— Given problem —
Please rewrite the lines that begin at the one containing "Playgrounds de Madeira Plástica (426, 458)" and stop after the one containing "Nokian (403, 671)", changing "подробнее" to "читать далее" and leaving everything else the same. Omit the pictures.
########################################
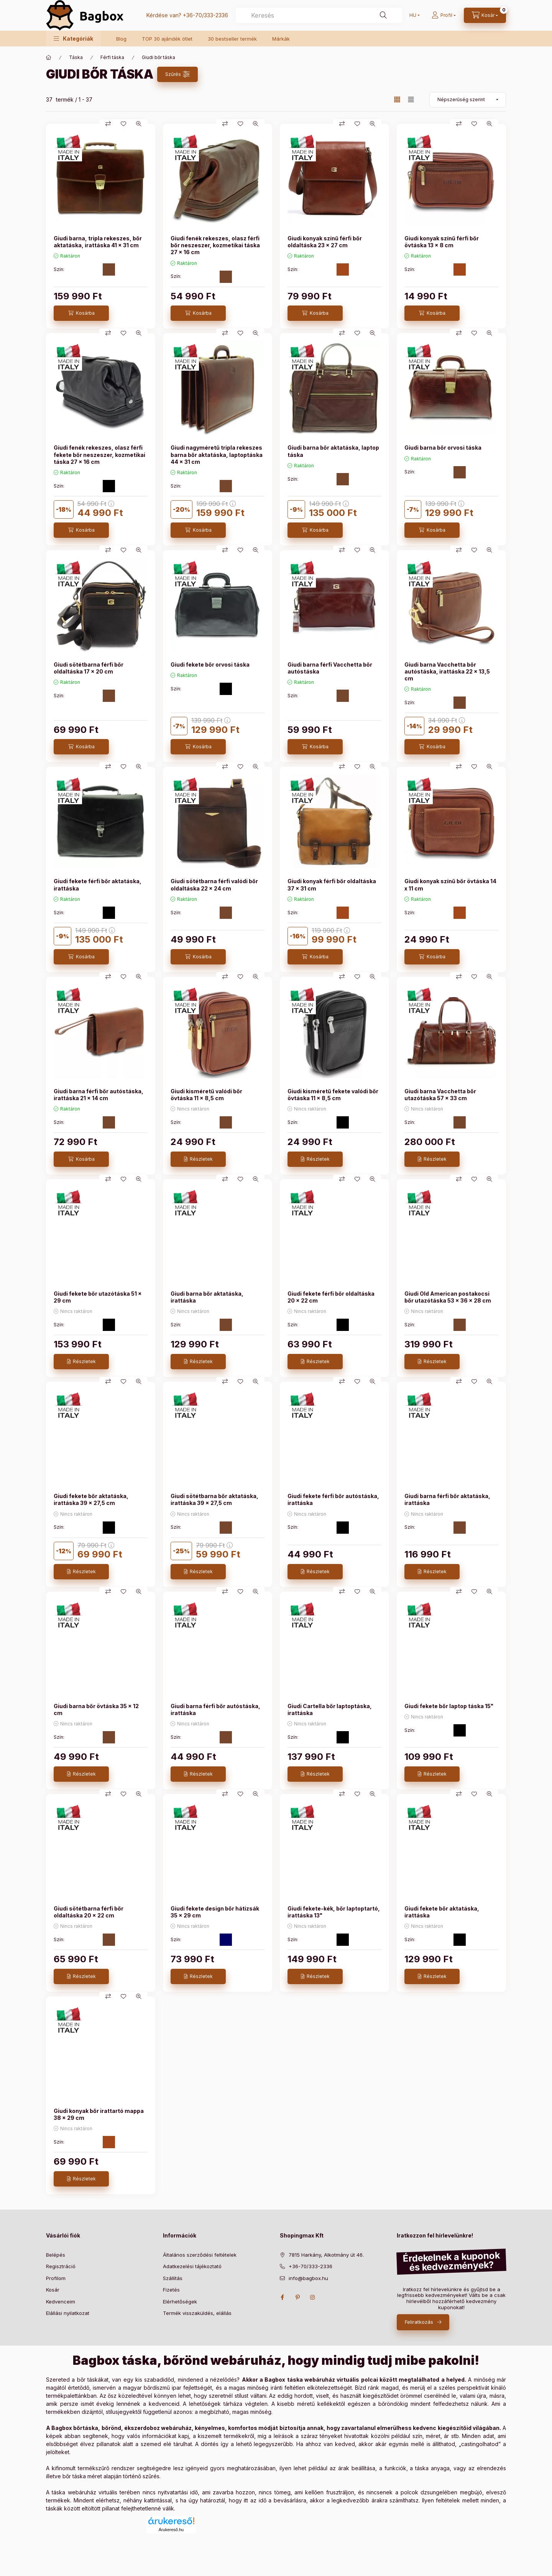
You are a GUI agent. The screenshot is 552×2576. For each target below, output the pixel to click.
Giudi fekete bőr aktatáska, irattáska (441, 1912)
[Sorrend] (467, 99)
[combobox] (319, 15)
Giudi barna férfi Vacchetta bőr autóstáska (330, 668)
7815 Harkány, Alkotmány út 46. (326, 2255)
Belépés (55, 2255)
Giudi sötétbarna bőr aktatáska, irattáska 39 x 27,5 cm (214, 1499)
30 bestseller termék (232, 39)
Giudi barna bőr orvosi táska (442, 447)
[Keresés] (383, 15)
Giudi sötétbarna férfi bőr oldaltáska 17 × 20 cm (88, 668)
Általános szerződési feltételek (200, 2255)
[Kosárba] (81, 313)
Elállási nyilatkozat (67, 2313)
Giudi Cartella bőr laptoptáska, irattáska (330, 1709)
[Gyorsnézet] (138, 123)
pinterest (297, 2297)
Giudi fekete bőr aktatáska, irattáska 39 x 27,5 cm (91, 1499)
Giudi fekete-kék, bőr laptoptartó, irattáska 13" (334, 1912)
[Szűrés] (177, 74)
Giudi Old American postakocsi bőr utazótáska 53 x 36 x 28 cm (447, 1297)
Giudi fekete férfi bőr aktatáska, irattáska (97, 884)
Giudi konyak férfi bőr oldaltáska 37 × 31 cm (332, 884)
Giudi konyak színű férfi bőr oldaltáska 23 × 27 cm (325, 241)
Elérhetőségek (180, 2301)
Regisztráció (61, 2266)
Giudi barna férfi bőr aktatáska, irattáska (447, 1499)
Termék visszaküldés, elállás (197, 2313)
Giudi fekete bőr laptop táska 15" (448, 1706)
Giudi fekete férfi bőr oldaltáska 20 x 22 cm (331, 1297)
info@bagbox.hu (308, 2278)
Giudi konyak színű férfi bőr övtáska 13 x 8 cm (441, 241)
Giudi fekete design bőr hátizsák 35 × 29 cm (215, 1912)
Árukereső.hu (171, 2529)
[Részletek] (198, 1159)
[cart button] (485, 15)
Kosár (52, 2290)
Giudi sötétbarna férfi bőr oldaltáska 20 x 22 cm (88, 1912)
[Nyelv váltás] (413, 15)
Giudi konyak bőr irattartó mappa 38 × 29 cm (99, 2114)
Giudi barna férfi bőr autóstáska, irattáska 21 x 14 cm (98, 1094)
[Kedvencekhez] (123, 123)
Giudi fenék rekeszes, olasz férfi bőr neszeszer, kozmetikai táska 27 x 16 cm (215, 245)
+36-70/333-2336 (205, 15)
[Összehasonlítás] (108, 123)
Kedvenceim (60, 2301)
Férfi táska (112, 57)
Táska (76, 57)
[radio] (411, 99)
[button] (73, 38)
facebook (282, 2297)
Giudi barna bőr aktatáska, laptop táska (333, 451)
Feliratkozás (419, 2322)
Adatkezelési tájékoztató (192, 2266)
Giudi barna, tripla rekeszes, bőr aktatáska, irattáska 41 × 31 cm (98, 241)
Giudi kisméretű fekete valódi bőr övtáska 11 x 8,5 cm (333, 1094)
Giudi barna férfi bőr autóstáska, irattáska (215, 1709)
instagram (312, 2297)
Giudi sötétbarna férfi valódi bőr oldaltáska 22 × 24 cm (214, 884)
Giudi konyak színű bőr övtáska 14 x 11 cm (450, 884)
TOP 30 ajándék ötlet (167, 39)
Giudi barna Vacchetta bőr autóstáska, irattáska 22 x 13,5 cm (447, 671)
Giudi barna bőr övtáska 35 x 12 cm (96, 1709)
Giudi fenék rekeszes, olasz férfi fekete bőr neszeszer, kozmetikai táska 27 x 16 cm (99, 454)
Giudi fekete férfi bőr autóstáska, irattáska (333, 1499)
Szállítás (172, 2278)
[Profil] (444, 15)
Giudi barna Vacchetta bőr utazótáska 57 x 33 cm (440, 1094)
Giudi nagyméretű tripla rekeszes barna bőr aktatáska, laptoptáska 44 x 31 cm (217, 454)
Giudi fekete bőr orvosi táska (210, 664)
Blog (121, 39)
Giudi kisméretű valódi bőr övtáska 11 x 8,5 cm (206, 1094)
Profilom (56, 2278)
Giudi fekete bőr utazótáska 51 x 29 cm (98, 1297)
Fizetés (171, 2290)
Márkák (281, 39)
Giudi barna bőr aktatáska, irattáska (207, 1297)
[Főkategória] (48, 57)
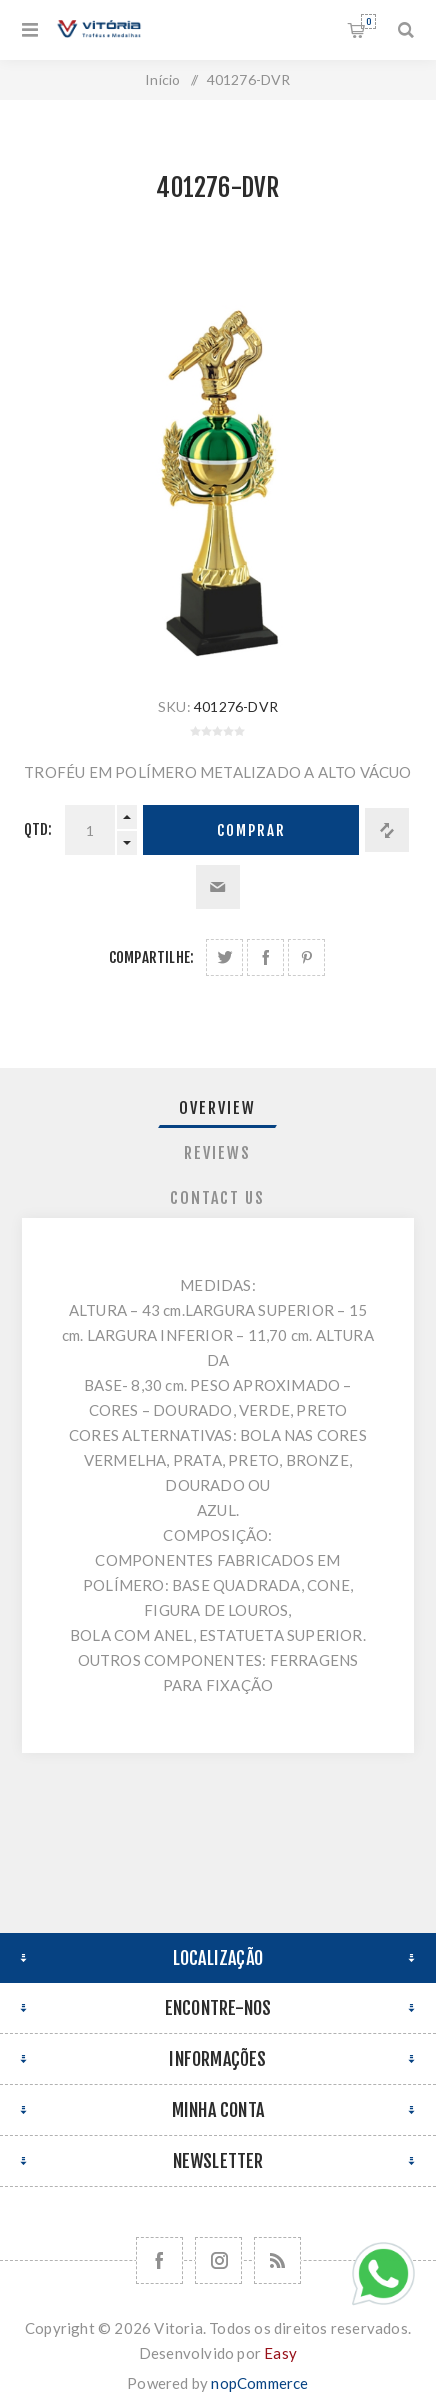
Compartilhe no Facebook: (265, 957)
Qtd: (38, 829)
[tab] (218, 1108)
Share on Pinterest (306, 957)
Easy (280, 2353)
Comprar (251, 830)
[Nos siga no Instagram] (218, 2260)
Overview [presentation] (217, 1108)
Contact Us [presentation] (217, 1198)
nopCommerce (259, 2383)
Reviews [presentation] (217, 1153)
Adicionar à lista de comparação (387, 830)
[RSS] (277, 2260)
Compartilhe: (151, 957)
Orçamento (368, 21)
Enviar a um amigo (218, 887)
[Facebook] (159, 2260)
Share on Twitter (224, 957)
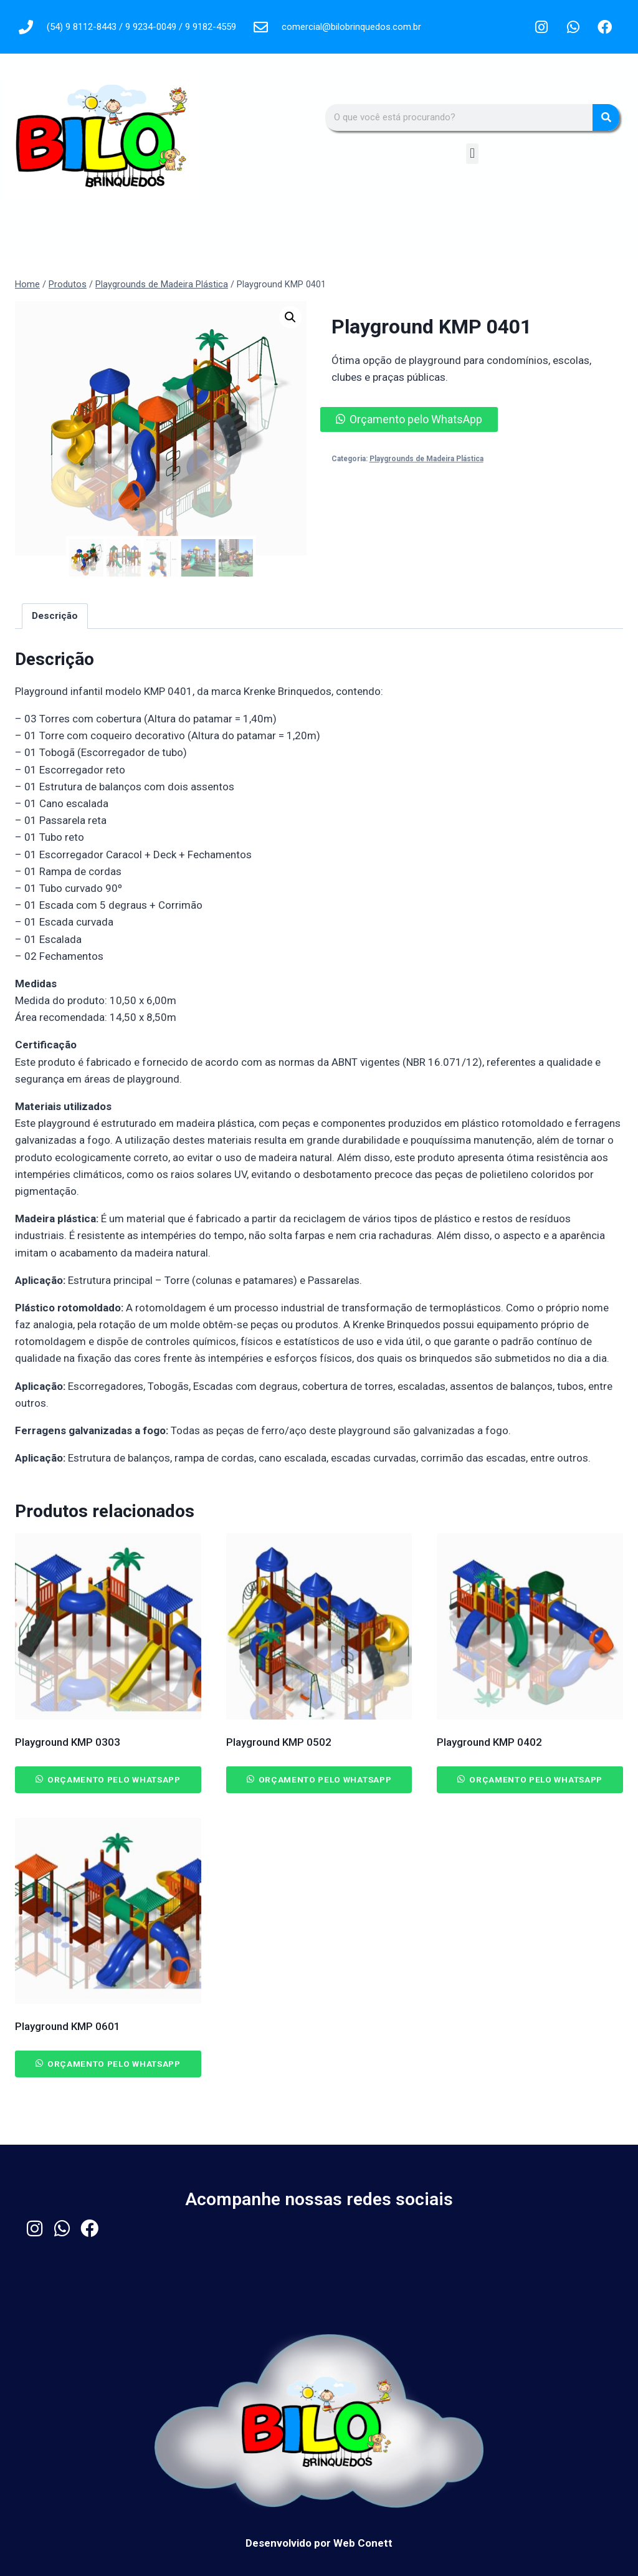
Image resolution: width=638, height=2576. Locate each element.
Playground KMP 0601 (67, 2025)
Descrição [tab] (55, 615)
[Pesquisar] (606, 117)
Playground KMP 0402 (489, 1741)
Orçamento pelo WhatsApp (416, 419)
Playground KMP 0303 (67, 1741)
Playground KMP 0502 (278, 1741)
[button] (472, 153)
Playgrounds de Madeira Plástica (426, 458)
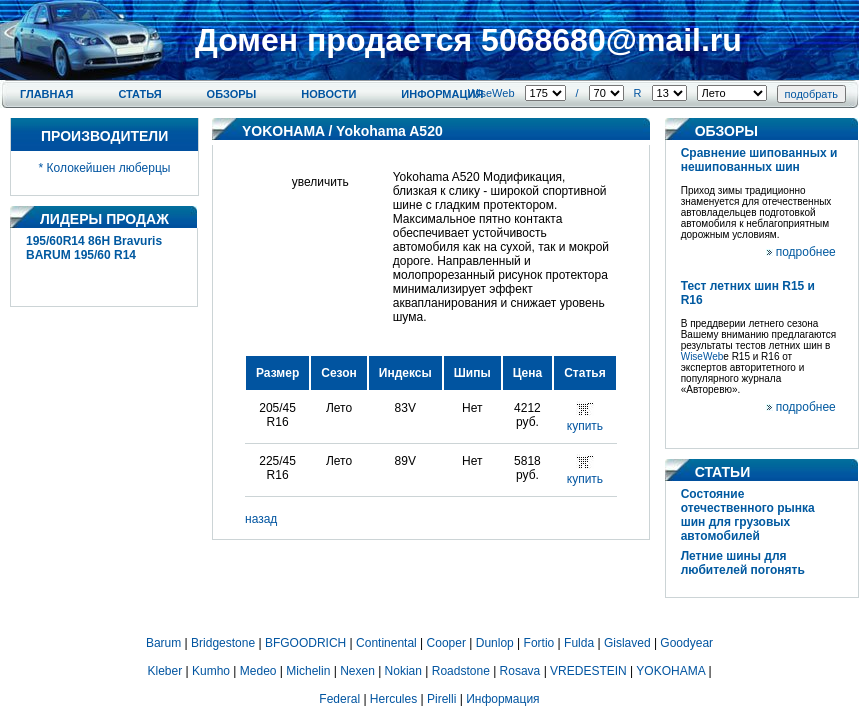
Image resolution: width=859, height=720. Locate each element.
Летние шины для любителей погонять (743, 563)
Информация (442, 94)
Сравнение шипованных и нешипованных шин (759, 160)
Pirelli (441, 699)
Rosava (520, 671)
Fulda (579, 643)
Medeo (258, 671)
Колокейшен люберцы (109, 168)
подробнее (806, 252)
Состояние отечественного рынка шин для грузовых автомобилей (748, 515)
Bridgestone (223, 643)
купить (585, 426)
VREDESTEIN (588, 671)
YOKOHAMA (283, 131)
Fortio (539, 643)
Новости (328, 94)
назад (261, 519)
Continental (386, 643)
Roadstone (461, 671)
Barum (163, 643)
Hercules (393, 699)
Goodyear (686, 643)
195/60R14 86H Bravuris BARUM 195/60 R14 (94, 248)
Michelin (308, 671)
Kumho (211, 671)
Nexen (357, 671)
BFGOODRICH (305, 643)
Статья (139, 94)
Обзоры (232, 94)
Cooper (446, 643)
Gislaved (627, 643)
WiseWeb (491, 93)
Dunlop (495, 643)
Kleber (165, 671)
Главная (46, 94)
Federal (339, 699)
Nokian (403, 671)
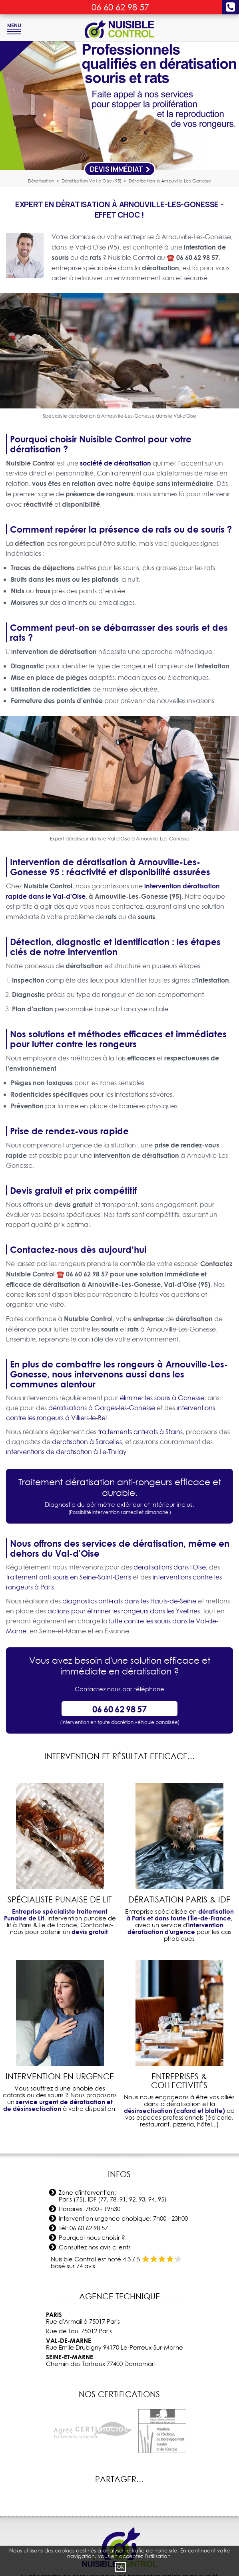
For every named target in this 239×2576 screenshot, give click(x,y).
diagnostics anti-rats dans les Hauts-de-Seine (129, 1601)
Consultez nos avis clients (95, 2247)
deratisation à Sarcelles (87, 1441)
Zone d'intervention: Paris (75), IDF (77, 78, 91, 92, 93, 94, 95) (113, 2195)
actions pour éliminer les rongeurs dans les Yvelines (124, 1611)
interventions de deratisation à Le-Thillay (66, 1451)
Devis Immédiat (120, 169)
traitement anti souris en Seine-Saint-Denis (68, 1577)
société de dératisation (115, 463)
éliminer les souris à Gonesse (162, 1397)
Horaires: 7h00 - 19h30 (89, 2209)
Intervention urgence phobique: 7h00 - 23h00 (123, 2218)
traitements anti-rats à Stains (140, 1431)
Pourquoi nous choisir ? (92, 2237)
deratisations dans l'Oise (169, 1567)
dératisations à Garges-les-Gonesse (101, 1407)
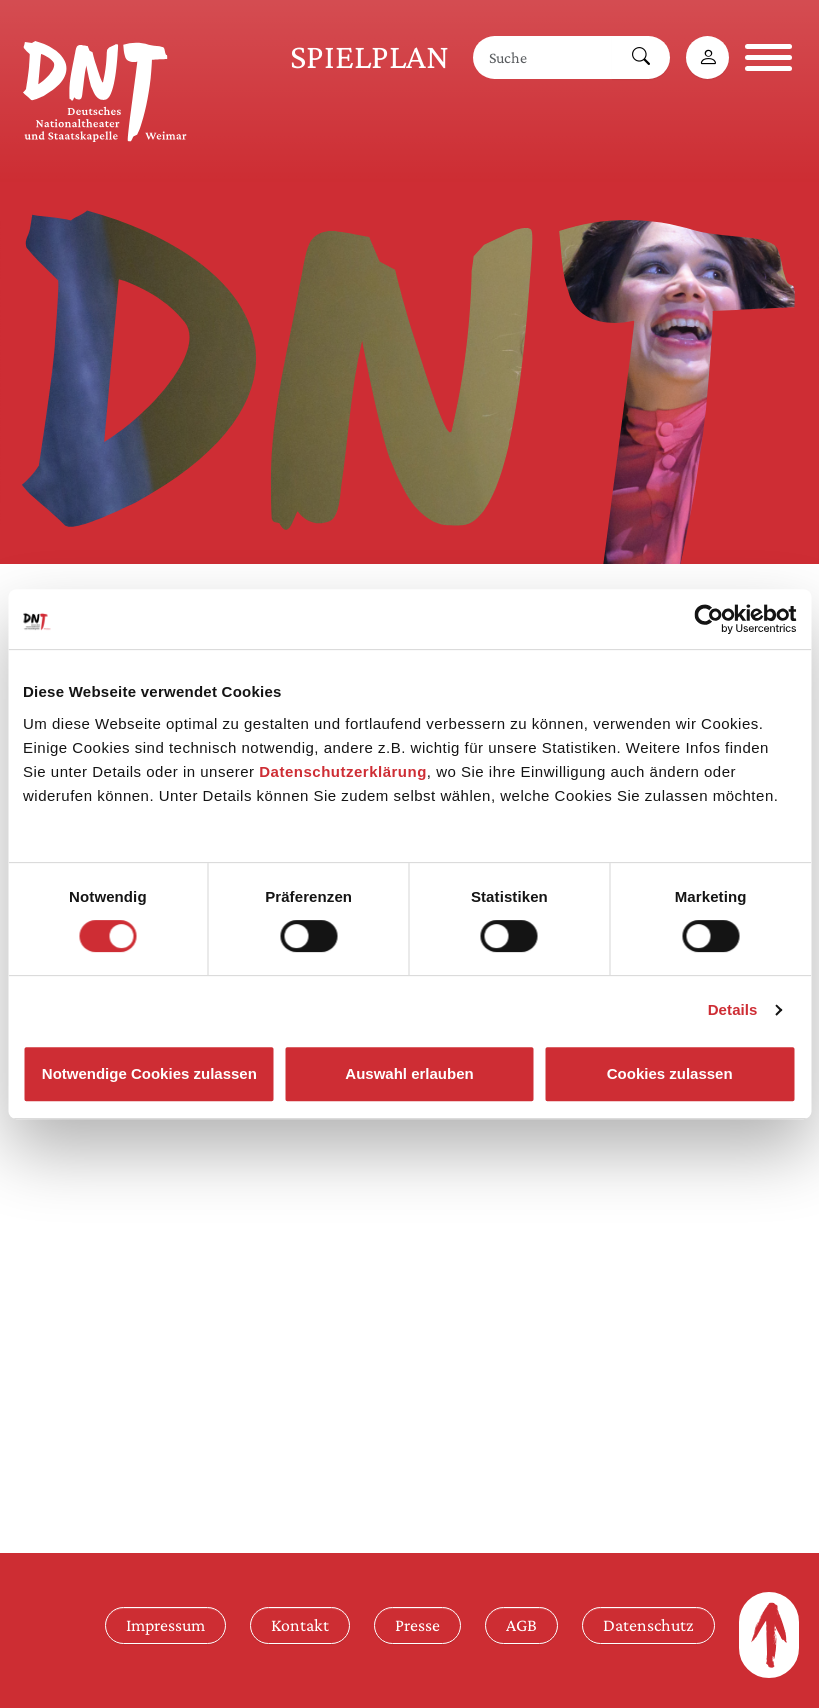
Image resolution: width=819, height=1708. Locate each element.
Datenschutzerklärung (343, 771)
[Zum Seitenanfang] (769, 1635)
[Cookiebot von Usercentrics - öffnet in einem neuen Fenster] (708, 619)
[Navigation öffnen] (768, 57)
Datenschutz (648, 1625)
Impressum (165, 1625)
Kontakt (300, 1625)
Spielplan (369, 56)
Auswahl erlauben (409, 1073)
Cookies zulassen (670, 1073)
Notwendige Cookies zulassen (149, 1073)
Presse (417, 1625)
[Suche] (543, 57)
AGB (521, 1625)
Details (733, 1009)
########################################
— Final answer —
Playgrounds de Madeira Plástica (426, 458)
Image resolution: width=859, height=720. Locate each element.
Летние шины для любителей погонять (743, 563)
Информация (442, 94)
Сравнение шипованных и нешипованных шин (759, 160)
Pirelli (441, 699)
Rosava (520, 671)
Fulda (579, 643)
Medeo (258, 671)
Колокейшен люберцы (109, 168)
читать далее (806, 252)
Состояние отечественного рынка шин для грузовых автомобилей (748, 515)
Bridgestone (223, 643)
купить (585, 426)
VREDESTEIN (588, 671)
YOKOHAMA (283, 131)
Fortio (539, 643)
Новости (328, 94)
назад (261, 519)
Continental (386, 643)
Roadstone (461, 671)
Barum (163, 643)
Hercules (393, 699)
Goodyear (686, 643)
195/60R14 86H Bravuris BARUM 195/60 R14 (94, 248)
Michelin (308, 671)
Kumho (211, 671)
Nexen (357, 671)
BFGOODRICH (305, 643)
Статья (139, 94)
Обзоры (232, 94)
Cooper (446, 643)
Gislaved (627, 643)
WiseWeb (491, 93)
Dunlop (495, 643)
Kleber (165, 671)
Главная (46, 94)
Federal (339, 699)
Nokian (403, 671)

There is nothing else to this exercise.